### Exercise goal
Answer the following from the fluxsort description below.
(a) Below what level of randomness does fluxsort switch to quadsort?
(b) Which pseudomedian does fluxsort obtain for partitions of 1024 elements or more?
(c) Where are elements greater than the pivot copied during partitioning?

### Text segment
━━━━

This document describes a hybrid mergesort / quicksort named fluxsort. The sort is stable, adaptive, branchless, and has exceptional performance. A visualisation and benchmarks are available at the bottom.
Fluxsort starts out with an analyzer that detects fully sorted arrays and sorts reverse order arrays using n comparisons. It also obtains a measure of presortedness and switches to quadsort if the array is less than 50% random.
Partitioning is performed in a top-down manner similar to quicksort. Fluxsort obtains the pseudomedian of 9 for partitions smaller than 1024 elements, and the pseudomedian of 25 otherwise. The median element obtained will be referred to as the pivot. Partitions that grow smaller than 24 elements are sorted with quadsort.
After obtaining a pivot the array is parsed from start to end. Elements smaller than the pivot are copied in-place to the start of the array, elements greater than the pivot are copied to swap memory. The partitioning routine is called recursively on the two partitions in main and swap memory.

━━━━

### Data entries
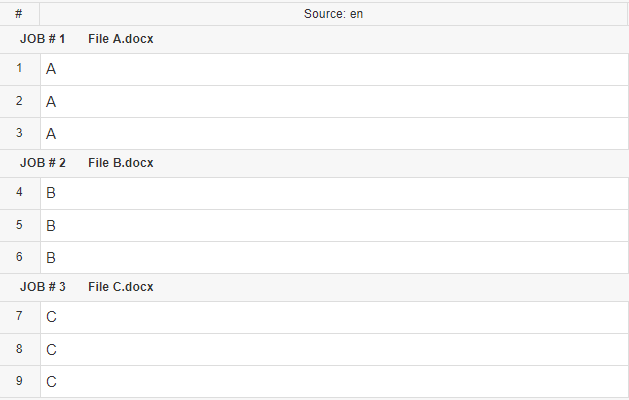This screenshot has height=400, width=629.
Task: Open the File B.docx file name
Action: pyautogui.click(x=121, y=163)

━━━━

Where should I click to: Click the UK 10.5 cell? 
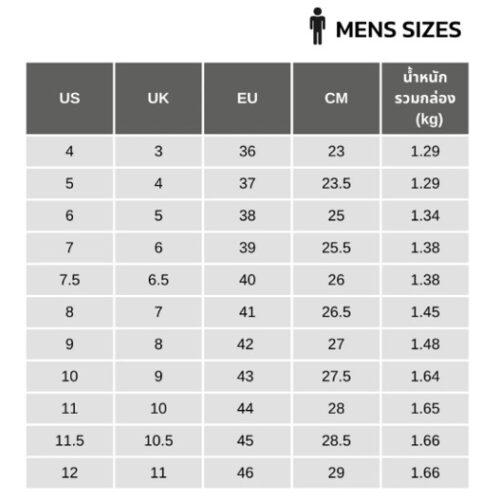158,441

━━━━

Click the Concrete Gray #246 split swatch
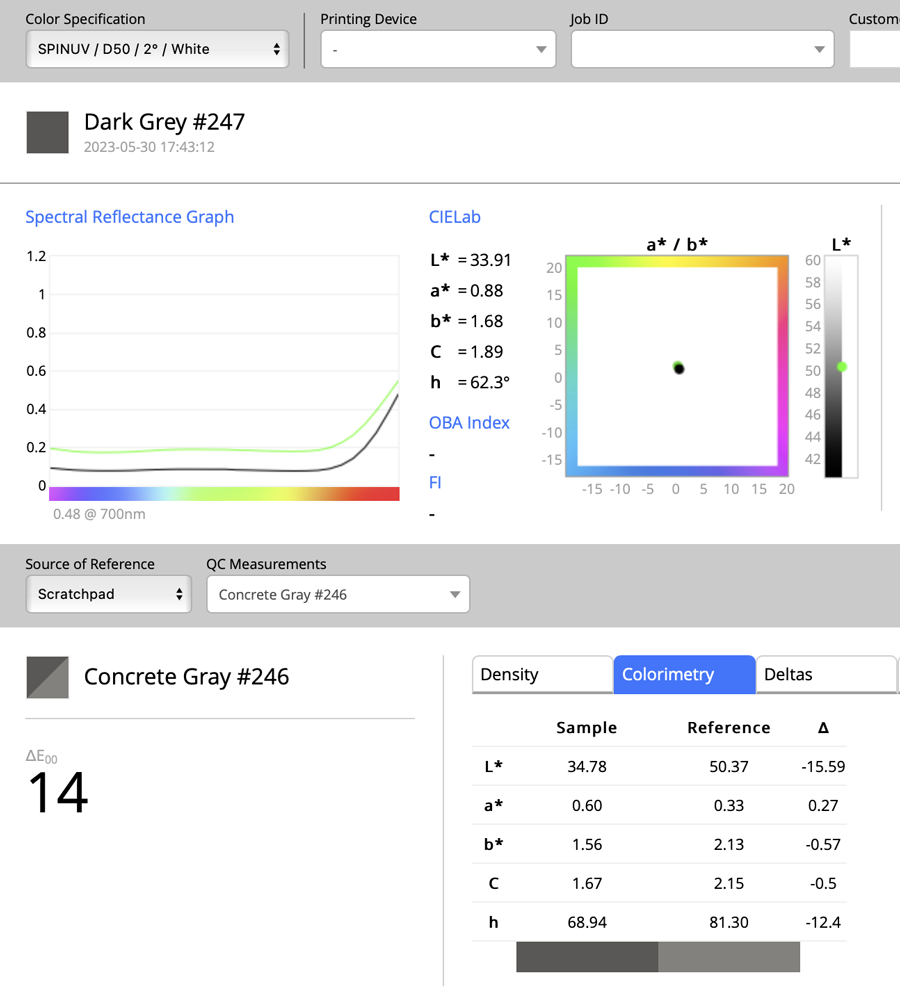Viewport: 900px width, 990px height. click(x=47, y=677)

━━━━

### Problem solution
(a) Fluxsort switches to quadsort when the array is less than 50% random.
(b) It obtains the pseudomedian of 25.
(c) They are copied to swap memory.